» Material:
-- Start --
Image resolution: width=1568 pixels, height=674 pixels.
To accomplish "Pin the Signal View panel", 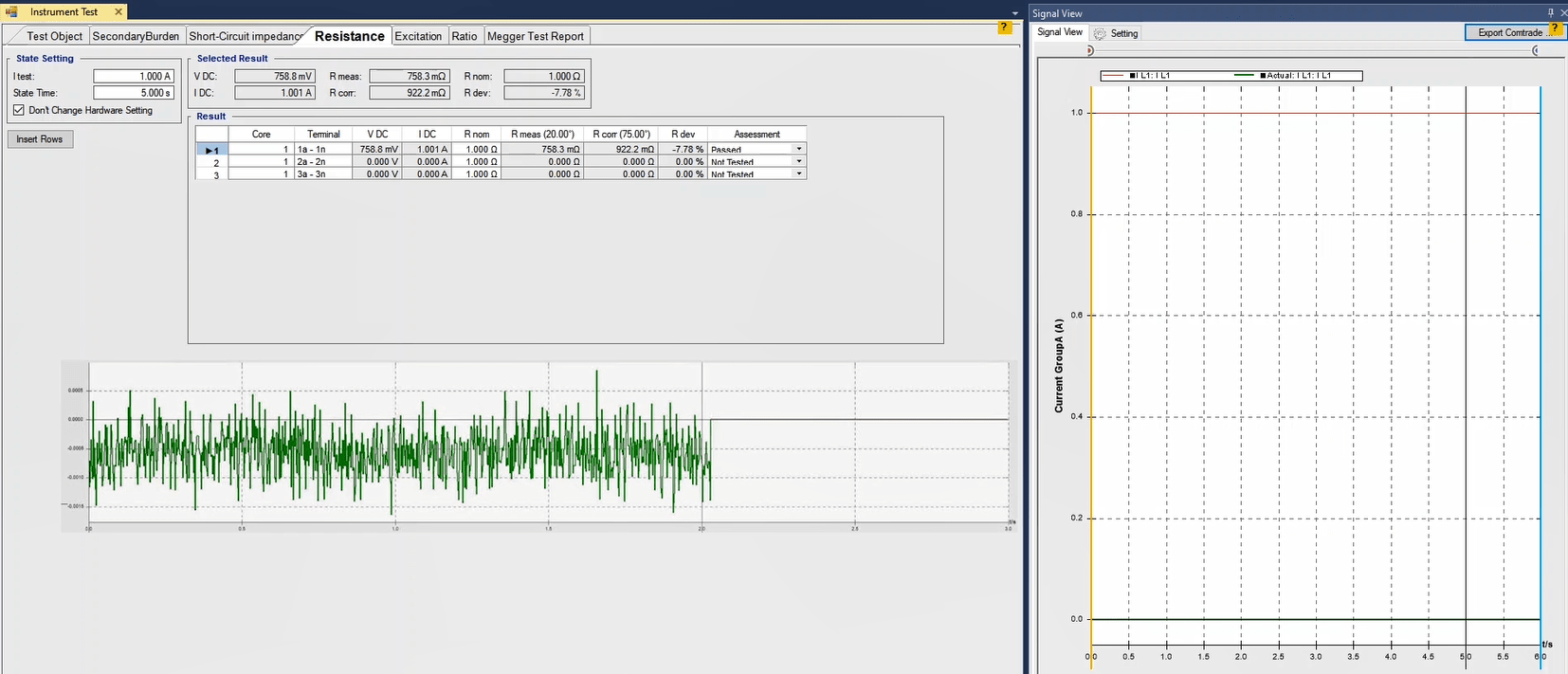I will (1551, 12).
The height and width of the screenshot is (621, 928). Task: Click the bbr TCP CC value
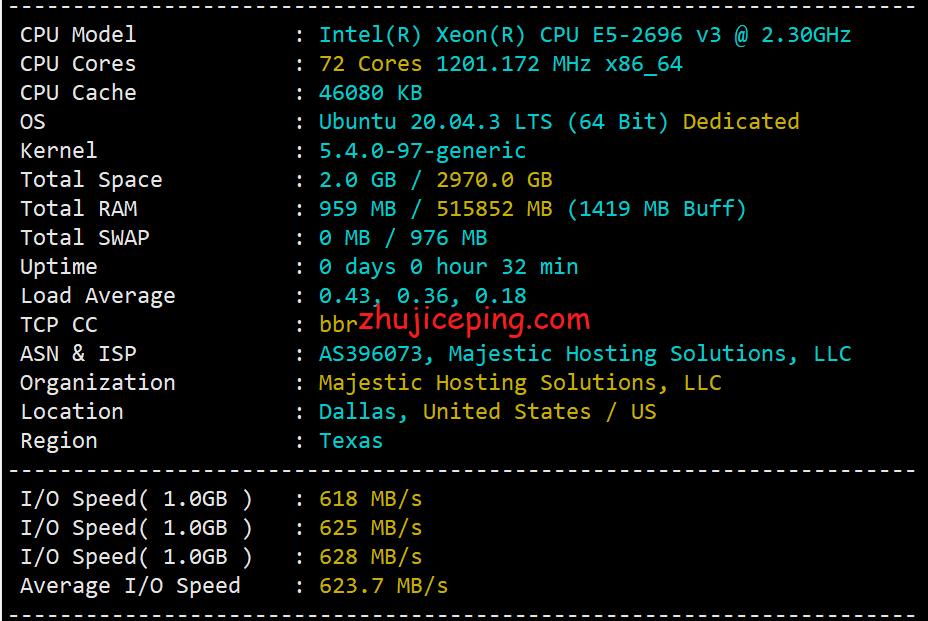337,325
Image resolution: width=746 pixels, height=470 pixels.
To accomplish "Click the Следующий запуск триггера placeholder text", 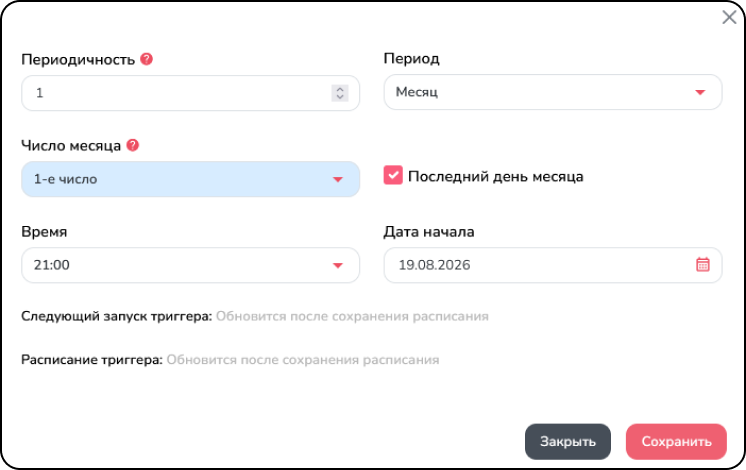I will tap(352, 316).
-- End --
» Task description: Return every line of the material above that contains the string "Image".

» Final result:
Image resolution: width=1568 pixels, height=674 pixels.
Image resolution: width=746 pixels, height=470 pixels.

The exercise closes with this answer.